#### EXERCISE MATERIAL ####
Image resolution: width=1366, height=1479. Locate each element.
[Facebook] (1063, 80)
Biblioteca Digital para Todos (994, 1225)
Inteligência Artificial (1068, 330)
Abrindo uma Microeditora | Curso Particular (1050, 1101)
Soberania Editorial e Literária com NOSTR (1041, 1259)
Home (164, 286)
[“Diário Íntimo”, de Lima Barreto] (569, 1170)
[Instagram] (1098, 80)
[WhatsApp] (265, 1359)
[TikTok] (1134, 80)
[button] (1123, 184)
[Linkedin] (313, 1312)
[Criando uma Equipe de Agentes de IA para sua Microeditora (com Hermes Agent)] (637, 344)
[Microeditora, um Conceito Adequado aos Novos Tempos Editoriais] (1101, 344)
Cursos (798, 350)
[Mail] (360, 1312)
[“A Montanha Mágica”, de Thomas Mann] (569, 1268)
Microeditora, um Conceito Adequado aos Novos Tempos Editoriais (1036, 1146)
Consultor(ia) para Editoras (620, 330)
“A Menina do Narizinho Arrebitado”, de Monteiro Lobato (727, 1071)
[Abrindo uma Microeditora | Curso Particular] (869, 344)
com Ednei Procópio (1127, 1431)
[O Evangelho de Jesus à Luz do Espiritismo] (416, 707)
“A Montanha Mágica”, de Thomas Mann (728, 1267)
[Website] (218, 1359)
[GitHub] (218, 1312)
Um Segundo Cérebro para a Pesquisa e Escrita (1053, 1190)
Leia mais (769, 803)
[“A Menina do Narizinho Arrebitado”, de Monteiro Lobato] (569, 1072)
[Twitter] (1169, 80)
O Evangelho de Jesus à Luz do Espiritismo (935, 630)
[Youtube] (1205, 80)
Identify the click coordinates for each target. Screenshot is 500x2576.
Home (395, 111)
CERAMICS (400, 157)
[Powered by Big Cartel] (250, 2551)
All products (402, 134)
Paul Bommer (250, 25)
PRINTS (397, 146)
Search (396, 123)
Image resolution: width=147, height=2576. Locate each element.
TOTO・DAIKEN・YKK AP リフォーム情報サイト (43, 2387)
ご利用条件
####
→ **PROBLEM TO WORK ON**
Word for word, write out all of the data above.

→ **YOUR RESPONSE**
Image resolution: width=1366, height=1479. Locate each element.
[Facebook] (1063, 80)
Biblioteca Digital para Todos (994, 1225)
Inteligência Artificial (1068, 330)
Abrindo uma Microeditora | Curso Particular (1050, 1101)
Soberania Editorial e Literária com NOSTR (1041, 1259)
Home (164, 286)
[“Diário Íntimo”, de Lima Barreto] (569, 1170)
[Instagram] (1098, 80)
[WhatsApp] (265, 1359)
[TikTok] (1134, 80)
[button] (1123, 184)
[Linkedin] (313, 1312)
[Criando uma Equipe de Agentes de IA para sua Microeditora (com Hermes Agent)] (637, 344)
[Microeditora, um Conceito Adequado aos Novos Tempos Editoriais] (1101, 344)
Cursos (798, 350)
[Mail] (360, 1312)
[“A Montanha Mágica”, de Thomas Mann] (569, 1268)
Microeditora, um Conceito Adequado aos Novos Tempos Editoriais (1036, 1146)
Consultor(ia) para Editoras (620, 330)
“A Menina do Narizinho Arrebitado”, de Monteiro Lobato (727, 1071)
[Abrindo uma Microeditora | Curso Particular] (869, 344)
com Ednei Procópio (1127, 1431)
[O Evangelho de Jesus à Luz do Espiritismo] (416, 707)
“A Montanha Mágica”, de Thomas Mann (728, 1267)
[Website] (218, 1359)
[GitHub] (218, 1312)
Um Segundo Cérebro para a Pesquisa e Escrita (1053, 1190)
Leia mais (769, 803)
[“A Menina do Narizinho Arrebitado”, de Monteiro Lobato] (569, 1072)
[Twitter] (1169, 80)
O Evangelho de Jesus à Luz do Espiritismo (935, 630)
[Youtube] (1205, 80)
Identify the click coordinates for each target. Screenshot is 500x2576.
Home (395, 111)
CERAMICS (400, 157)
[Powered by Big Cartel] (250, 2551)
All products (402, 134)
Paul Bommer (250, 25)
PRINTS (397, 146)
Search (396, 123)
Image resolution: width=147, height=2576. Locate each element.
TOTO・DAIKEN・YKK AP リフォーム情報サイト (43, 2387)
ご利用条件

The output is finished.